[Start of section]

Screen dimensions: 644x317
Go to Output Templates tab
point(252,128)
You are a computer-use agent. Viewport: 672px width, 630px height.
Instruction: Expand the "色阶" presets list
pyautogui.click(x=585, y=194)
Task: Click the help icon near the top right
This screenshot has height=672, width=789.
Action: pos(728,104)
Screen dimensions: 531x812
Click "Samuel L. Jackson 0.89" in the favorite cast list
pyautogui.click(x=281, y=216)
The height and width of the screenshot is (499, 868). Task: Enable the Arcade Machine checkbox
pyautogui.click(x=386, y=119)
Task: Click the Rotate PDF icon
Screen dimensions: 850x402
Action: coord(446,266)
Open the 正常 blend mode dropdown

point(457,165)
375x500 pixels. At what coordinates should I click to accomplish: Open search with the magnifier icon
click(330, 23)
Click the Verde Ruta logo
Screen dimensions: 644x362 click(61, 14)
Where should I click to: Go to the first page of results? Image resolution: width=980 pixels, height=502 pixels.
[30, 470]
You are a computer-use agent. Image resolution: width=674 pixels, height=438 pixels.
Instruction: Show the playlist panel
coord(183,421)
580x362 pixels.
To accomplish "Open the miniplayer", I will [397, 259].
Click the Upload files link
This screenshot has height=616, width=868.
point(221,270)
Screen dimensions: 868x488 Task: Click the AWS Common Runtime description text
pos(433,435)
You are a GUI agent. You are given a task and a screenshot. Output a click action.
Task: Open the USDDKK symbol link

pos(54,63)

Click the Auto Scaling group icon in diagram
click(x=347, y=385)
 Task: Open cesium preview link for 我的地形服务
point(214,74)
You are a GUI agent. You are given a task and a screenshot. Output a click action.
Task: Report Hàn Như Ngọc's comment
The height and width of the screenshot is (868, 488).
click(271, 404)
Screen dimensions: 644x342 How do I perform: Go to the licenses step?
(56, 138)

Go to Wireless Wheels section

[End of section]

Please copy only the lines from the one with "Click the Verde Ruta logo" through the final line of the records above, both ends included.

WORKED SOLUTION –
Click the Verde Ruta logo
Screen dimensions: 644x362 click(61, 14)
Where should I click to: Go to the first page of results? Image resolution: width=980 pixels, height=502 pixels.
[30, 470]
You are a computer-use agent. Image resolution: width=674 pixels, height=438 pixels.
Instruction: Show the playlist panel
coord(183,421)
580x362 pixels.
To accomplish "Open the miniplayer", I will [397, 259].
Click the Upload files link
This screenshot has height=616, width=868.
point(221,270)
Screen dimensions: 868x488 Task: Click the AWS Common Runtime description text
pos(433,435)
You are a GUI agent. You are given a task and a screenshot. Output a click action.
Task: Open the USDDKK symbol link

pos(54,63)

Click the Auto Scaling group icon in diagram
click(x=347, y=385)
 Task: Open cesium preview link for 我的地形服务
point(214,74)
You are a GUI agent. You are given a task and a screenshot. Output a click action.
Task: Report Hàn Như Ngọc's comment
The height and width of the screenshot is (868, 488).
click(271, 404)
Screen dimensions: 644x342 How do I perform: Go to the licenses step?
(56, 138)

Go to Wireless Wheels section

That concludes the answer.